Many children with mental disabilities in India wish to sit the secondary school board examinations in Maharashtra State, but face difficulties due to the limited concessions made for their participation, and countless procedural hurdles. Even though intellectual disabilities are recognised in the Persons With Disabilities Act, mentally challenged children remain stripped of equal educational opportunities. Concessions for children with intellectual disabilities are currently limited to just 20 minutes of extra time per hour for the state exam.
Sol’s Arc has relentlessly campaigned for legal reform, including continuous negotiations and a formal proposal submitted to the Secondary School Certification Board. Lack of progress on the issue spurred the educational non-profit to approach TrustLaw for legal assistance to fuel their campaign. They were partnered with LawQuest and Dentons who provided a thorough review of disability laws, and examples of litigation cases concerning disability. These resources provided the backbone for a fortified advocacy campaign to ensure the right to education and equality are enforced and delivered by the government.
The pro bono partnership is ongoing, yet Sol’s Arc unyielding advocacy efforts have already propelled the Maharashtra government to pass additional concessions for secondary school exams with plans to extend these concessions to Grade 12. The concessions include increased extra time, grace marks, the selection of alternative subjects and a special curriculum suitable for students with special needs.

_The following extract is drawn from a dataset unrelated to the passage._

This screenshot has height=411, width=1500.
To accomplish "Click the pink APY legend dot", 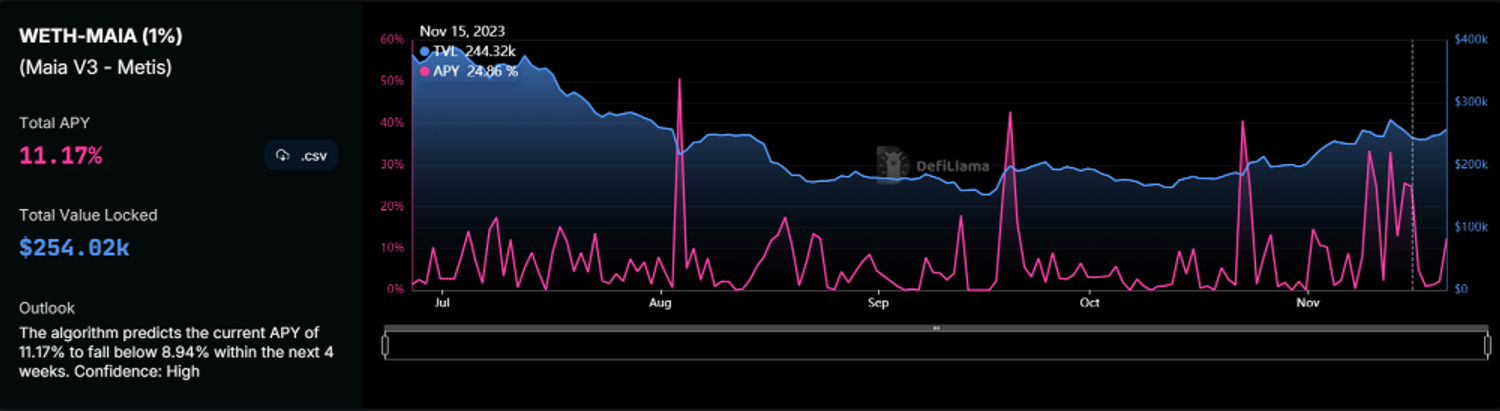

“One of our students, Tanuja, who is diagnosed with Down syndrome, has successfully completed her grade 10 exams last year thanks to the concessions and is now preparing for her Grade 12 exams”, shares Sonali Saini, President of Sol’s Arc. “She looks forward to completing a course in Bakery and Confectionery and dreams of getting a job in in-flight catering. Stories as such are priceless and what makes this project one where the impact has been tremendous, and that too in such a short amount of time.”
Central government bodies in education are also joining this positive change process: the National Institute of Open Schooling has already adopted the new reforms, while the Central Board of Secondary Education is evaluating procedural changes for children with special needs. These incremental, but crucial reforms allow millions of children with intellectual impairments to complete their secondary school and receive the educational qualifications necessary to strive for a better life.
The project has been nominated for the 2016 TrustLaw Impact Award.